Christmas celebrates an invitation to participate, warts and all, in the miraculous generosity of a God who doesn’t horde love or power but shares both liberally. Unfortunately, we’re often not as generous as the God we worship, particularly when it comes to sharing power. We tend to guard access to it as if it were in short supply, refusing to acknowledge that only power used to empower others is limitless and everlasting. Sharing power is essential to amplifying it. This is the message of Mormonism—except when it comes to empowering women.

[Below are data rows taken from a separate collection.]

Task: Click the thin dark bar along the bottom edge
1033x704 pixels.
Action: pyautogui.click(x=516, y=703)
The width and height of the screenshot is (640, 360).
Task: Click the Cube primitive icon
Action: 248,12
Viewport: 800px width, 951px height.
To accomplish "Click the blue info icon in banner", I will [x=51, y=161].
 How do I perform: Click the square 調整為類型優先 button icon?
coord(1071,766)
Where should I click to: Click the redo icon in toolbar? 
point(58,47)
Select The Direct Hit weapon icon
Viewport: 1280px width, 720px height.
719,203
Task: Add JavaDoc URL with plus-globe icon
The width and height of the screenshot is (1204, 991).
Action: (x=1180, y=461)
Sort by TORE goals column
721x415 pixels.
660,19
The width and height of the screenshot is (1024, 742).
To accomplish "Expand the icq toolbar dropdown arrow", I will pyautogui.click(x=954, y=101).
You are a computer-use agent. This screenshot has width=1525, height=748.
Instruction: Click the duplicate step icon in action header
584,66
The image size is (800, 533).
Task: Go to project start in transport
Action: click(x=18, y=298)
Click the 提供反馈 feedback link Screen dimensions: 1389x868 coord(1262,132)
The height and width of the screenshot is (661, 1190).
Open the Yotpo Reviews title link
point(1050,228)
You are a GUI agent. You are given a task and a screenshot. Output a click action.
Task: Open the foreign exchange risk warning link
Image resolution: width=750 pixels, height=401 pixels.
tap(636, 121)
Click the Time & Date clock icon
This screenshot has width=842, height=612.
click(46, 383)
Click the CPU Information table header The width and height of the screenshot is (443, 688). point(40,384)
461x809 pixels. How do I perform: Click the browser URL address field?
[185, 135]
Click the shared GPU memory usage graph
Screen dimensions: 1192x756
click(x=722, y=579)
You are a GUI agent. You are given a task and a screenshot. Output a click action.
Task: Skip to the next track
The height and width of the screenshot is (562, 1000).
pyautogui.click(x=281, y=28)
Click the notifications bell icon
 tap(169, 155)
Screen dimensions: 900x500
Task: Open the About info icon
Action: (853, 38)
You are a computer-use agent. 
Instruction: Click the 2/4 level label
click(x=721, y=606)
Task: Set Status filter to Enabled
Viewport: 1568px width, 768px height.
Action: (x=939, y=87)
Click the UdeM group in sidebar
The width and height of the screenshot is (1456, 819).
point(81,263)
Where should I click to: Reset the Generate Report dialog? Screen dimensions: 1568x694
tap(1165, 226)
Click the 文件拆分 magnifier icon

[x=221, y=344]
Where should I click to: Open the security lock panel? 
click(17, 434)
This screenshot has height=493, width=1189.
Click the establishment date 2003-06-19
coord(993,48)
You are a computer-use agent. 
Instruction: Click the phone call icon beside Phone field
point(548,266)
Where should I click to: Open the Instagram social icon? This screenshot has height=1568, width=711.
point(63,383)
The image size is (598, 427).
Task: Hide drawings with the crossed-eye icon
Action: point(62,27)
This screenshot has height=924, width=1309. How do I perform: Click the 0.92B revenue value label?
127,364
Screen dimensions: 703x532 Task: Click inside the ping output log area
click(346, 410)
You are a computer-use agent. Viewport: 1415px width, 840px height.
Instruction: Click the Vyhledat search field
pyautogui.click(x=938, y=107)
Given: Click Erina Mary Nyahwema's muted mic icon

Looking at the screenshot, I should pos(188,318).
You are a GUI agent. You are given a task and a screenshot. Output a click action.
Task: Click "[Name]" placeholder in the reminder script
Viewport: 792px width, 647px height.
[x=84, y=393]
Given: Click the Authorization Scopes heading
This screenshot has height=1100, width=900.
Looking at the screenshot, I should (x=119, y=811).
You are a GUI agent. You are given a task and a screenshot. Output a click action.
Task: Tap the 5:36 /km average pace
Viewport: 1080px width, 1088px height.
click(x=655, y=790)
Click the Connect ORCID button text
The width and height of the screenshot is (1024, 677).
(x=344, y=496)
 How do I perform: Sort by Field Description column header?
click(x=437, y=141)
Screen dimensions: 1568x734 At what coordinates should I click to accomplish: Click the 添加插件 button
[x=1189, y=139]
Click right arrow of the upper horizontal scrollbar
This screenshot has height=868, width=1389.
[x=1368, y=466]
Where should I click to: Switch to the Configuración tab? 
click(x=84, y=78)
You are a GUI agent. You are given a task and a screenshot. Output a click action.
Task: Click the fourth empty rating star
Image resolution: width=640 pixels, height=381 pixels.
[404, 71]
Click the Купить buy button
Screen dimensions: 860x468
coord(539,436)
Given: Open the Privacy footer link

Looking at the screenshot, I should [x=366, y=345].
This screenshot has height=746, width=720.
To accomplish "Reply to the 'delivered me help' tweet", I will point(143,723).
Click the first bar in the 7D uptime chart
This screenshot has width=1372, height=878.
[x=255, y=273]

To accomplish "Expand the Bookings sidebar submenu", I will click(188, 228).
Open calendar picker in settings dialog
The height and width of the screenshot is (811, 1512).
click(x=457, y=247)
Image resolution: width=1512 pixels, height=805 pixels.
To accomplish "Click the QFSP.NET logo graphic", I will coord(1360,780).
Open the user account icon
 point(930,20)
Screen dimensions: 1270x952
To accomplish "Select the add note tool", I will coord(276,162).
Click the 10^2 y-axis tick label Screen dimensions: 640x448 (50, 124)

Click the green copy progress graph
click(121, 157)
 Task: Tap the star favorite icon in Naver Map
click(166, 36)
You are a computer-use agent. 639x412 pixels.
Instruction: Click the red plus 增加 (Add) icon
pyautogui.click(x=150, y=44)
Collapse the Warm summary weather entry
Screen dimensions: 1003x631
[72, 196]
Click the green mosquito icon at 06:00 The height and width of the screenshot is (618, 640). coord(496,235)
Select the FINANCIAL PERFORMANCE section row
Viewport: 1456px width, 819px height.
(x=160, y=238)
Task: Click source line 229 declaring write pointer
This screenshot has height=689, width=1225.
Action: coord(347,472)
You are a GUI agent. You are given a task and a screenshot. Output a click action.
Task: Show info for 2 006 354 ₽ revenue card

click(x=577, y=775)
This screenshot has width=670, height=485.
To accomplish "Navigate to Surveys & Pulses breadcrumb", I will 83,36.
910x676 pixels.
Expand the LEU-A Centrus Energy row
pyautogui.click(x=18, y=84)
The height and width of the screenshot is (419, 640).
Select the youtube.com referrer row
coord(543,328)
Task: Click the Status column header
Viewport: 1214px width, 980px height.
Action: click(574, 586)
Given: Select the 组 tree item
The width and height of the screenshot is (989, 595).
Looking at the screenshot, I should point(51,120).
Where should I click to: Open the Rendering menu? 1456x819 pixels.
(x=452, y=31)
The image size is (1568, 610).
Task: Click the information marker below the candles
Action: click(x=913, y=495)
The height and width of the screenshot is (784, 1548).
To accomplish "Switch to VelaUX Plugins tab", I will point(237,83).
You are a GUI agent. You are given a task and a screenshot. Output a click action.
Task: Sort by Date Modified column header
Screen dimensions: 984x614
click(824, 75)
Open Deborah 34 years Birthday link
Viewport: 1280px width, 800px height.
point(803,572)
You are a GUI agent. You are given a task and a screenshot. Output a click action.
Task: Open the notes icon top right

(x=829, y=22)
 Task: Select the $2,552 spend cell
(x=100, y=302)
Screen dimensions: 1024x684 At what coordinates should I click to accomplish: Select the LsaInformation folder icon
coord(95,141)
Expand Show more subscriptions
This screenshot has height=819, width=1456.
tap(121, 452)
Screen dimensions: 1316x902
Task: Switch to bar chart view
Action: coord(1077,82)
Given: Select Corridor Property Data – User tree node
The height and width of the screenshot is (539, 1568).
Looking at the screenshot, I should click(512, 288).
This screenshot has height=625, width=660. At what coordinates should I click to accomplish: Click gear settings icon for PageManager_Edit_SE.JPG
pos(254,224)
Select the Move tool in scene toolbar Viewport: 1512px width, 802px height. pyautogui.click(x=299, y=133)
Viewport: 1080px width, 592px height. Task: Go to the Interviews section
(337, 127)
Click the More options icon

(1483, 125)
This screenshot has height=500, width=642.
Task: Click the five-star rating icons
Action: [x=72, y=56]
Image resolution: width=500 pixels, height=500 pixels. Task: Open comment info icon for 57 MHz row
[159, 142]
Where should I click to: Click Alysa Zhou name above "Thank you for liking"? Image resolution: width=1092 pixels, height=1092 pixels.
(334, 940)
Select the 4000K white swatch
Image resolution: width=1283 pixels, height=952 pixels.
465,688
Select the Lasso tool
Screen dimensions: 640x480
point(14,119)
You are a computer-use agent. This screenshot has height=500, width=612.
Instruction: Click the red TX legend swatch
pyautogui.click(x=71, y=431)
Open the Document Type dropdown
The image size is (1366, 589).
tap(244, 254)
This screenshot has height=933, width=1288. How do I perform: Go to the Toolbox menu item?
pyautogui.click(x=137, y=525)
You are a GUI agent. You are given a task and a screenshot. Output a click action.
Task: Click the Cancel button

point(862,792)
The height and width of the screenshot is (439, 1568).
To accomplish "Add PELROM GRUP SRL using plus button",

A friend once noted that there was simply no place for a woman, born with the talents of Moses, to use her gifts in the LDS Church. Similarly, a female financial wiz presently can’t even count a ward’s tithing, nor can a gifted psychologist, barred from becoming a bishop, use her considerable skills in pastoral counseling. This has to change. Why not help others understand that there is simply no reason to leave untapped the countless talents, abilities, and aspirations that could be shared more readily, if the Church opened priesthood ordination to women and empowered them within the institution to use their gifts in full measure?

An Ordain Women profile is a concise, thoughtful statement on what the ordination of women would mean to you personally and/or for the institutional Church. It is a gift of yearning and hope for a religious community that better reflects the radical inclusiveness of Christ’s message. OW welcomes submissions from those who are faithful Mormons, those who might return to the Church but for gender inequality, or those who care deeply about the LDS Church and its members and are concerned about how gender inequality and the marginalization of women negatively affect all of us.

Isn’t this season of gift giving the perfect time to share the gift of an Ordain Women profile?